WHAT YOU SHOULD DO: Rewrite these records with every instance of "screenshot" replaced by "screen capture" and nothing else altered. Leave the pictures out of your answer.

:: RECORDS PROVIDED ::

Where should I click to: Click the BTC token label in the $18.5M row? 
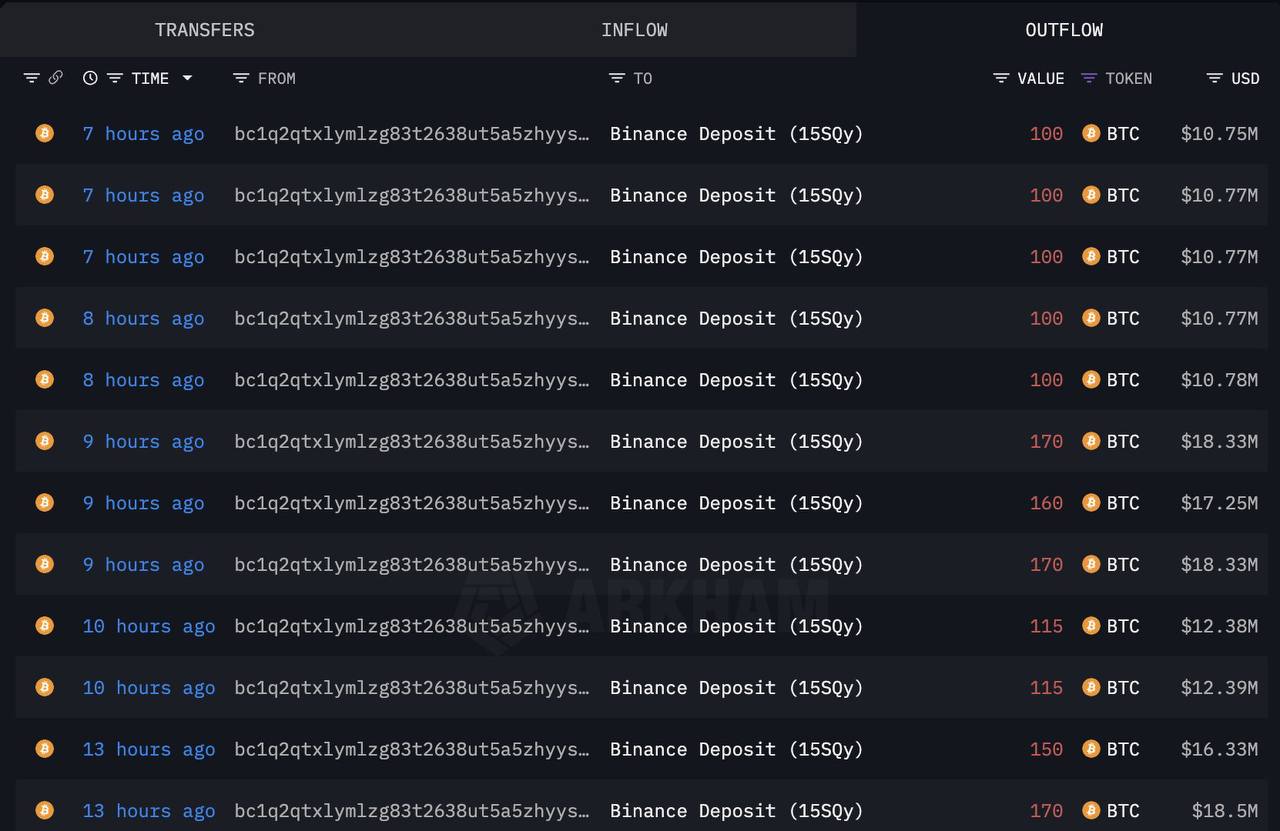1123,811
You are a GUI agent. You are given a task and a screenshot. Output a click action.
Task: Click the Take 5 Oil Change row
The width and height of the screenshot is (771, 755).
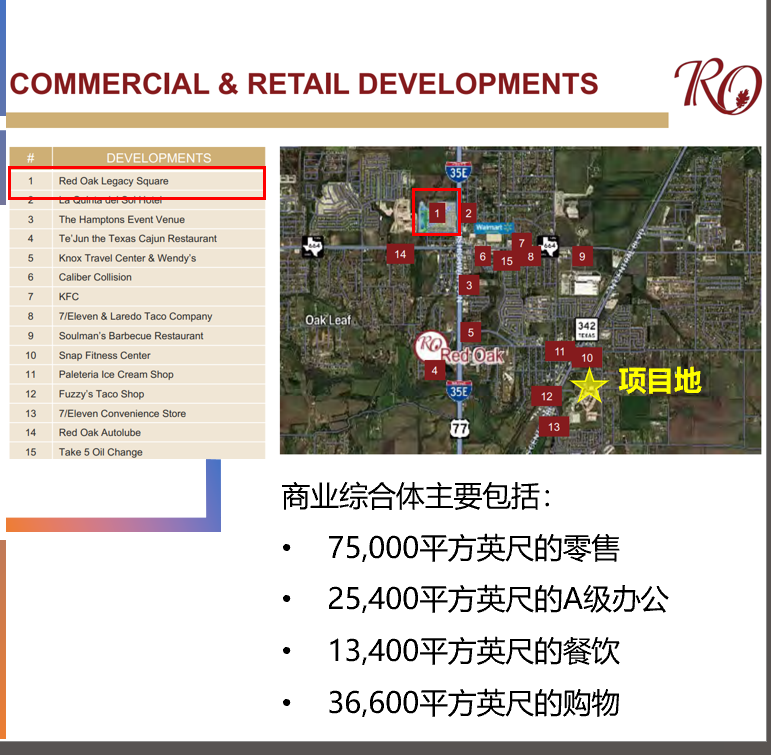[137, 452]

:::

WRITTEN ANSWER:
Where should I click to: Click the BTC token label in the $18.5M row? 
1123,811
You are a GUI agent. You are given a task and a screen capture. Output a click action.
Task: Click the Take 5 Oil Change row
The width and height of the screen capture is (771, 755).
[137, 452]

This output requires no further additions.